Fragmento para leer
Obviamente que no se trata de la felicidad entendida como éxito mundano —o sea, económico, el cual permite adquirir bienes que proporcionan estatus social en la civilización de masas—, sino que de la felicidad como autorrealización personal. Por cierto, no se trata en modo alguno de la «felicidad» de los que se han vendido al mundo, de los alienados, de los que se han traicionado a sí mismos para ganar aplausos, la de esos que se desviven por saciar su afán de validación y reconocimiento. La traición a sí mismo —es decir, al yo existencial, al yo profundo, a la vocación— no es de costo cero para el traidor. Tampoco lo es para quien amordaza su voz interior, ni para quienes se hacen los sordos, porque creen que la felicidad está afuera y no dentro. La «felicidad» de los alienados, de los que alucinan con el glamur del éxito mundano, al final del día es motivo de infelicidad.
Así vistas las cosas, no resulta extraño que la infelicidad en un mundo que rinde culto al dinero campee por doquier. Se trata, entonces, de una infeliz «felicidad». No obstante, para la mayoría de las personas el éxito económico es sinónimo de felicidad. A pesar de los evidentes descalabros que tal concepción de la felicidad conlleva, ella es la que prevalece actualmente de manera casi incontrarrestable. Y quien otorga las herramientas apropiadas —las vías, los medios operativos— para la obtención y acumulación de riqueza es la instrucción, a la cual equivocadamente se la llama educación.
Se dirá —y con razón— que la concepción de educación aquí esbozada no es la que prevalece en la sociedad industrial o en la digital. Efectivamente, es así. En dichas sociedades la educación fue sustituida por la instrucción, es decir, por la entrega de conocimientos instrumentales —o si se prefiere utilitarios— que tienen por finalidad capacitar a las personas para que realicen determinadas funciones. Son conocimientos que tienen una finalidad ejecutiva y utilitaria. Ellos son indispensables para el funcionamiento de la sociedad. Su transmisión y operativización hacen posible que la civilización —entendida como un complejo de engranajes— funcione cotidianamente.

Tareas por realizar
A - Indica si cada afirmación coincide con el fragmento sobre la felicidad y la educación; responde sí o no y cita las palabras del texto que lo deciden. (i) La traición a sí mismo no le cuesta nada al traidor. (ii) La mayoría de las personas equipara el éxito económico con la felicidad. (iii) En la sociedad industrial o en la digital, la instrucción reemplazó a la educación.
B - Escribe la continuación del fragmento sobre la felicidad y la educación a partir de su última oración.

Datos de origen

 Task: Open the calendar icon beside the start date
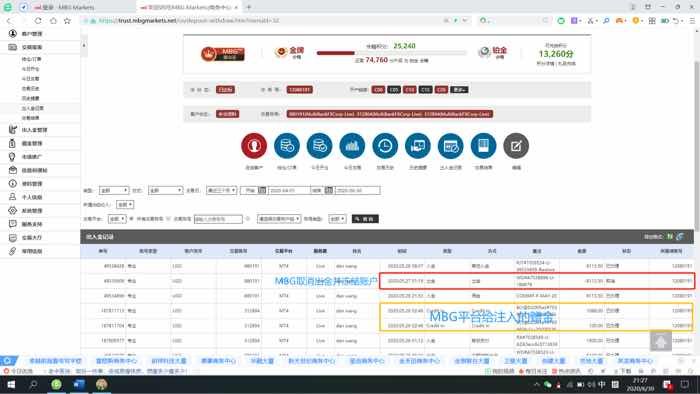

Respuestas
A -
(i) No: «no es de costo cero para el traidor».
(ii) Sí: «para la mayoría de las personas el éxito económico es sinónimo de felicidad».
(iii) Sí: «En dichas sociedades la educación fue sustituida por la instrucción».

B -
En cambio, la educación apunta a la autorrealización del ser humano, es decir, al despliegue de su singularidad. Tal propósito queda en evidencia en la siguiente exhortación que se le atribuye a Píndaro: Llega a ser el que eres. Esto implica una búsqueda: saber quién eres. Y una tarea: llegar a ser eso que eres en potencia. Pero tal meta no se puede alcanzar si el individuo previamente no se conoce a sí mismo. Dicho de otro modo: si no descubre cuál es su vocación. Así, la misión de la educación es ayudarlo a descubrir cuál es su vocación, es decir, a averiguar cuál es el dínamo de su psiquis. Esto implica que debe aguzar la sensibilidad y el oído para descubrir y oír su música interior, a fin de conocer el genio que habita en él. Todo individuo puede llegar a ser genial si logra descubrir su genio, y si lo acepta, y si le otorga un espacio para que él se exprese.
Uno de los desafíos de nuestro tiempo es cómo hacerle un espacio a la educación en el paisaje de la instrucción. El dilema es terrible, porque la civilización para seguir existiendo requiere inevitablemente de la instrucción. Pero, a su vez, el exceso de instrucción está estrangulando al ser humano. Esta está causando una epidemia de infelicidad que se manifiesta como desesperanza, angustia, soledad y suicidio, síntomas que la buena farmacología de la civilización tecnológica logra atenuar, pero no eliminar. Pero también hay otras alternativas para plantarle cara a la infelicidad. Una de ellas es volver a educar, lo cual implica necesariamente volver los ojos a las humanidades.
En este contexto, finalmente, resulta inevitable preguntarse si una civilización puede indefinidamente progresar y, al mismo tiempo, declinar.